■ SUPPLIED INFORMATION ■
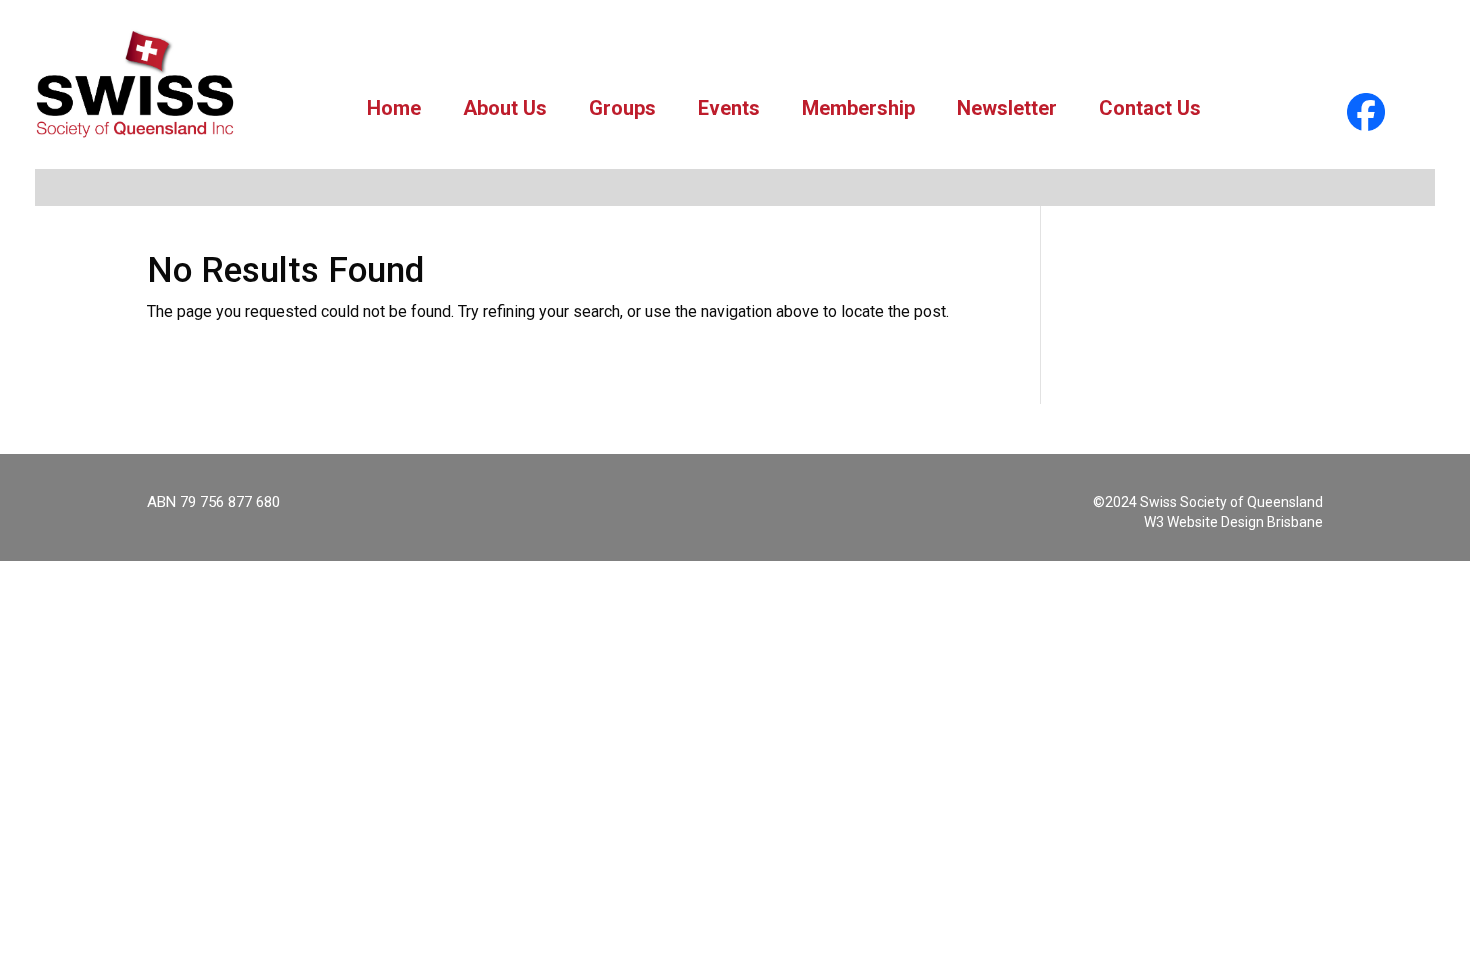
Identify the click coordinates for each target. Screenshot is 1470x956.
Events (729, 108)
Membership (858, 108)
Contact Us (1150, 108)
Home (394, 108)
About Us (505, 108)
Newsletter (1007, 108)
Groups (622, 108)
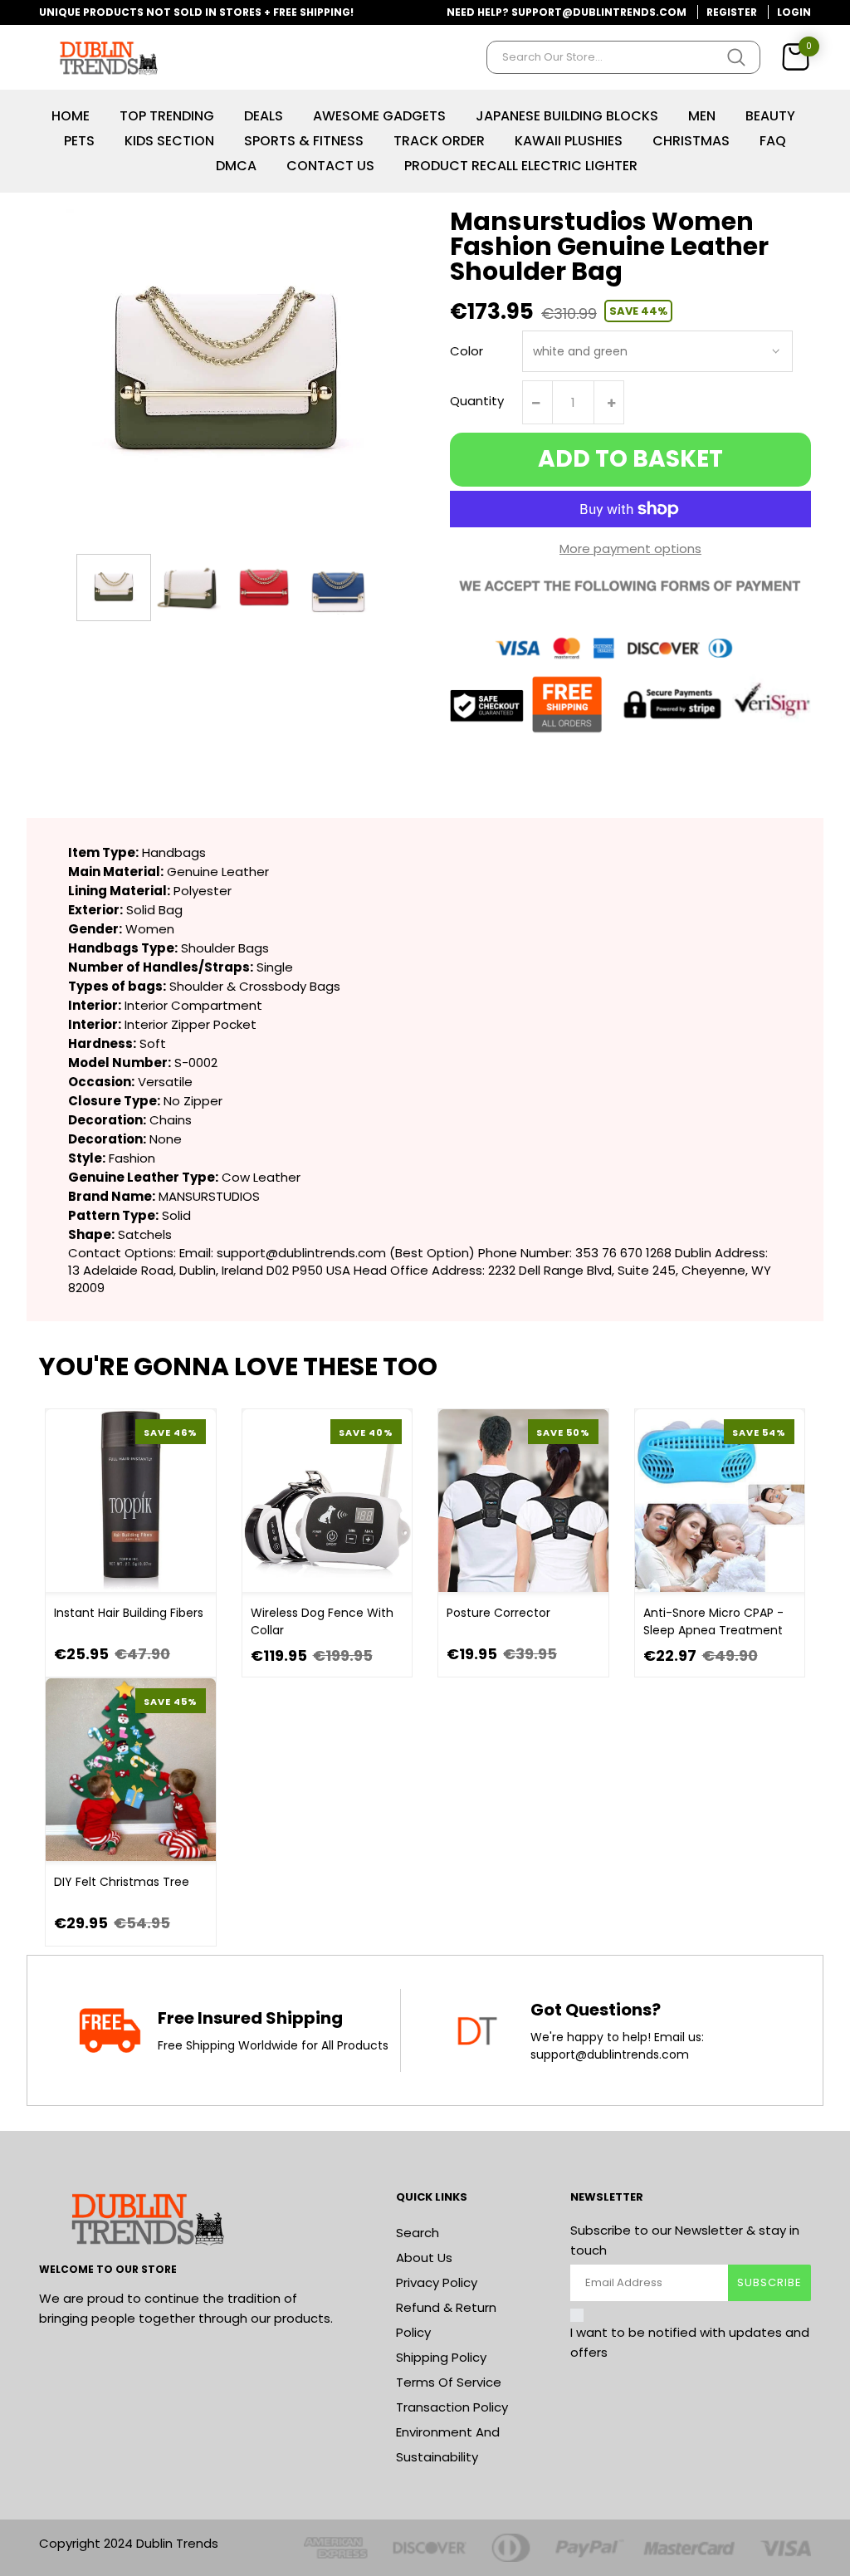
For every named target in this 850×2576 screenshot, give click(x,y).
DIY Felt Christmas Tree (121, 1881)
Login (794, 12)
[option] (113, 587)
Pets (79, 140)
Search (417, 2232)
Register (731, 12)
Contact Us (330, 165)
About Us (424, 2257)
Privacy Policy (436, 2282)
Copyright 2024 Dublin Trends (128, 2543)
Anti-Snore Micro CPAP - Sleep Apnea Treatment (713, 1621)
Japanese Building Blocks (567, 115)
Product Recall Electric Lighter (521, 165)
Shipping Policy (441, 2357)
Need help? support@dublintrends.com (566, 12)
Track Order (439, 140)
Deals (263, 115)
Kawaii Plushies (569, 140)
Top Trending (167, 115)
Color (466, 351)
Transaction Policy (452, 2407)
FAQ (773, 140)
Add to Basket (630, 459)
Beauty (770, 115)
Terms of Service (448, 2382)
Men (702, 115)
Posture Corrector (498, 1612)
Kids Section (169, 140)
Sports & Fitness (304, 140)
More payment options (630, 548)
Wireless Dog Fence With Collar (322, 1621)
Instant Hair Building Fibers (128, 1612)
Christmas (691, 140)
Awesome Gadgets (379, 115)
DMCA (236, 165)
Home (70, 115)
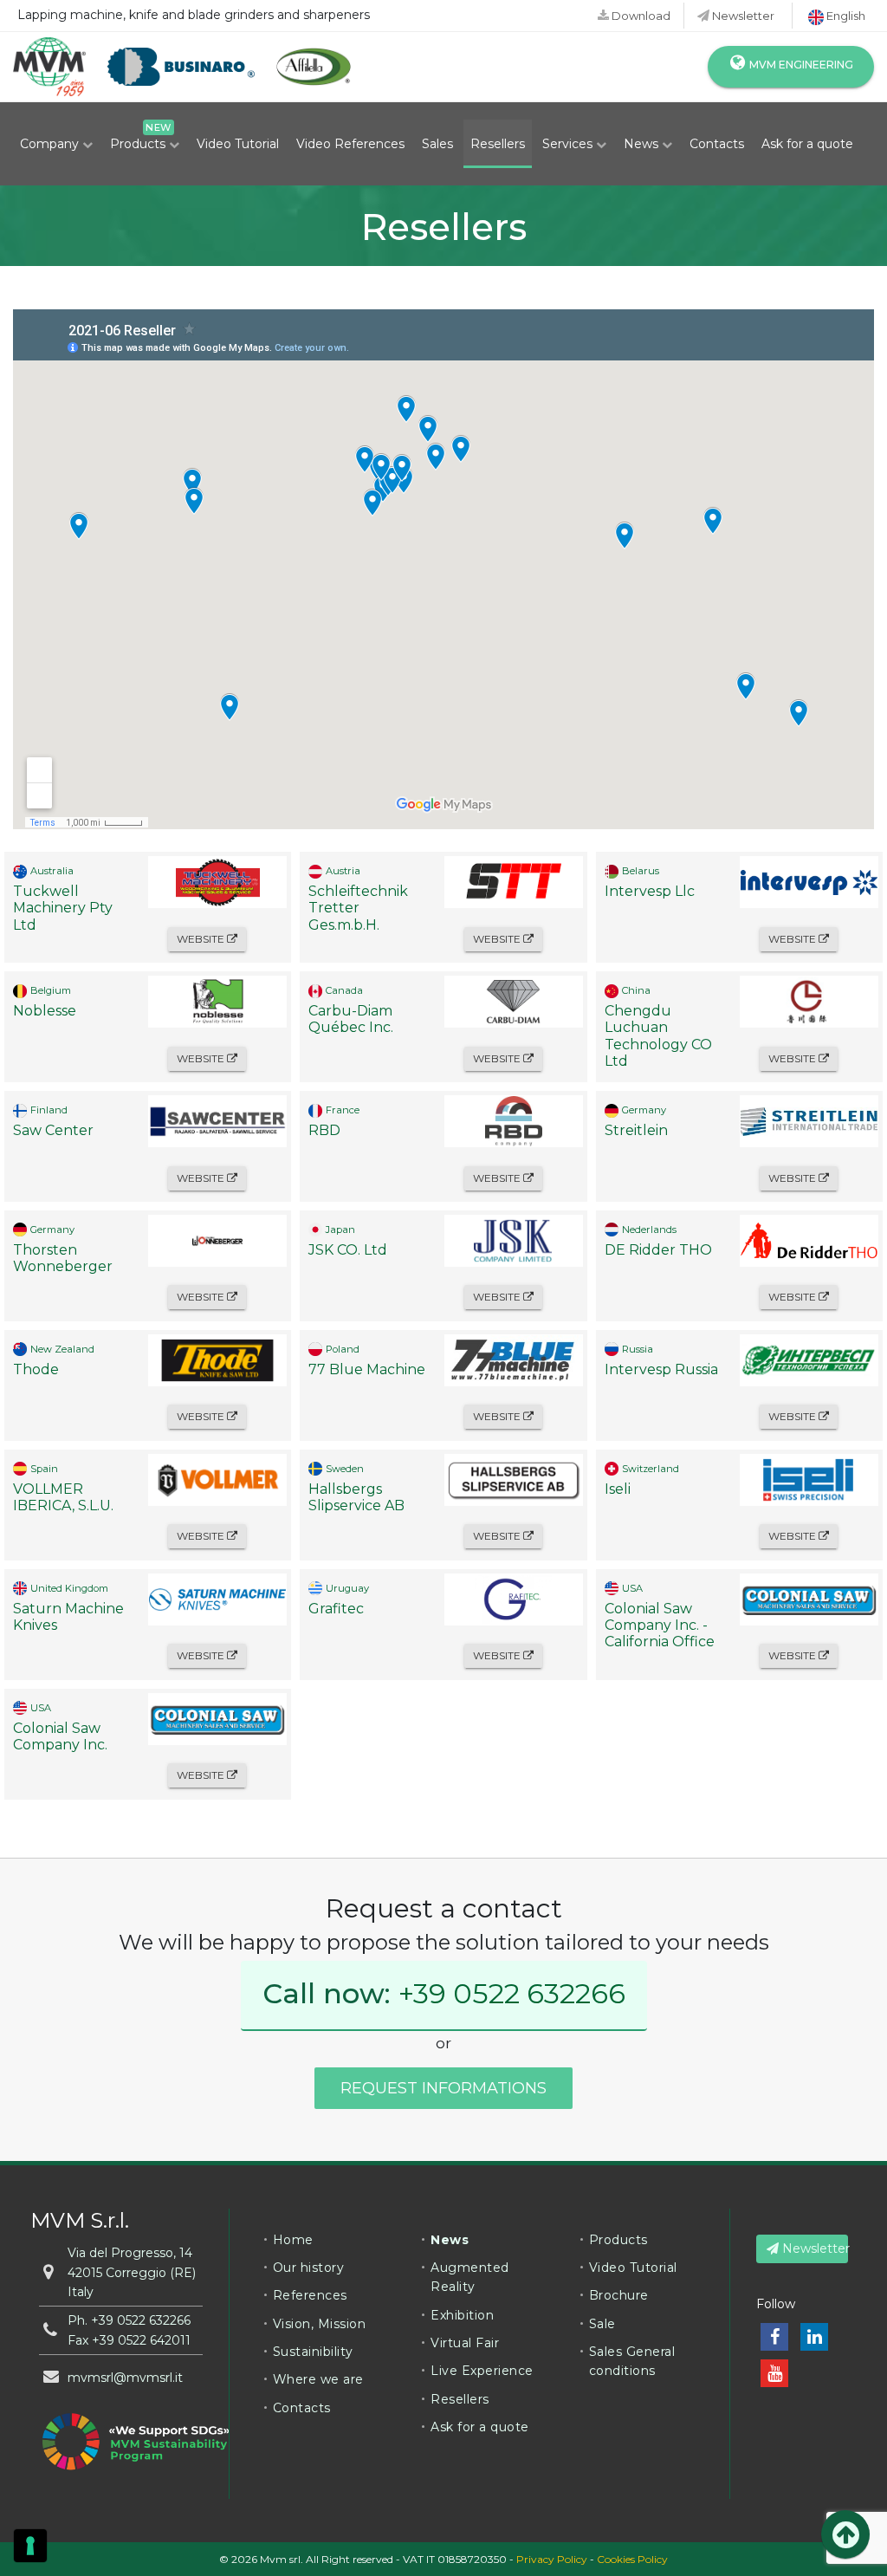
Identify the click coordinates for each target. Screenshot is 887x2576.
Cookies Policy (632, 2559)
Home (293, 2240)
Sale (602, 2324)
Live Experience (482, 2370)
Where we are (318, 2379)
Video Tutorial (238, 144)
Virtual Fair (465, 2343)
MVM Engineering (800, 64)
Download (639, 16)
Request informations (443, 2088)
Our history (309, 2267)
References (310, 2295)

■ ABOUT THIS TASK ■
For this exercise, please set down exactly the lines of the listing above from the line with "Membership (858, 108)" up to and including the line with "Anti-Snore Micro CPAP", and no pictures.

■ ANSWER TO THE EXERCISE ■
Membership (858, 108)
Contact Us (1150, 108)
Home (394, 108)
About Us (505, 108)
Newsletter (1007, 108)
Groups (622, 108)
For every named target in this 850×2576 screenshot, give click(x,y).
DIY Felt Christmas Tree (121, 1881)
Login (794, 12)
[option] (113, 587)
Pets (79, 140)
Search (417, 2232)
Register (731, 12)
Contact Us (330, 165)
About Us (424, 2257)
Privacy Policy (436, 2282)
Copyright 2024 Dublin Trends (128, 2543)
Anti-Snore Micro CPAP - Sleep Apnea Treatment (713, 1621)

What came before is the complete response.